The trade is still flourishing. This year pizza.com was sold for $2.6 million. Money.co.uk fetched a reported $2.4 million, the highest ever price for a ‘.co.uk’ domain. And these are investments that usually pay off. Business.com may have raised eyebrows when it was sold — and the site itself is no more than a rather dull directory of business services — but when it was resold last year, News Corp and the New York Times were among the bidders before RH Donnelly, an American yellow pages firm, eventually handed over no less than $345 million for it.
Plenty of people, it appears, just tap in a word and imagine it will take them to information they want. So, for example, the vodka company Russian Standard recently paid $3 million for vodka.com. Once the punters are there, you can start selling them anything you like. Haigh’s company, Moneyedge, registered £.com in 2000 and has been sitting on it ever since. Technically only two financial symbols can be used as domain names: the pound and the euro. The dollar sign can’t be used, which might reflect the fact that the internet was originally developed by the US Defense Department. ‘E.com’ is owned by a trading company in Holland which has no plans to sell. In that sense, £.com will be unique.
‘I just felt the time was right to sell it to someone and move on,’ said Haigh. ‘I really have no idea how much it might fetch. It’s a step into the darkness.’
In reality, national symbols don’t necessarily lead to great websites. UK.com is a tacky ad-filled site. So is greatbritain.com. Maybe Gordon Brown should snap them up as part of his drive to impose a definition of Britishness. Britain.com and England.com both take you to the LondonTown travel guide: not a bad site, but its hard sell on hotel bookings and theatre tickets is a bit like standing in Leicester Square on a rainy Tuesday in August. Scotland.com takes you to a commercial site, although a rather more refined one. In fact only Wales.com, among the home nations, leads you to a government-run site.
But surely £.com should encourage some bidding interest (we will of course post the actual sale price on new.spectator.co.uk). Sterling might have taken a beating on the currency markets recently but it’s still one of the world’s major currencies. There are only a few universally recognised symbols of wealth, and the pound is undoubtedly still one of them.
Maybe the Bank of England should buy it. After all, the Bank is charged with protecting the value of the currency, and it’s hard to see how the pound could be anything other than devalued by having £.com redirect you to one of Panama City’s finest banking establishments.
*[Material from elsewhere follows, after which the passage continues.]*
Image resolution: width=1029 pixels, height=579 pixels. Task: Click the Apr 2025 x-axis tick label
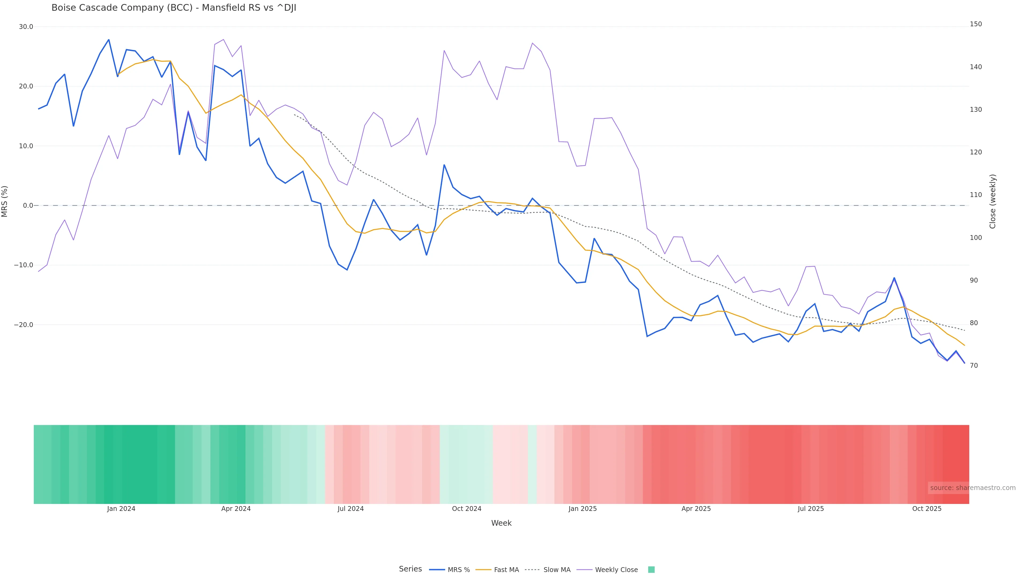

Or Stuart Wheeler? The multi-millionaire founder of the IG Index spread-betting company has spent a fortune fighting just about everything that comes out of Brussels. You think he’d be willing to stump up a few quid to keep the pound in British hands. Then again, if Frankfurt-based central bankers had a sense of humour — which of course they don’t — then the European Central Bank might put in a bid. Tap in £.com and it takes you to a home page extolling the virtues of the euro. There’s a prospect to encourage patriotic bidders.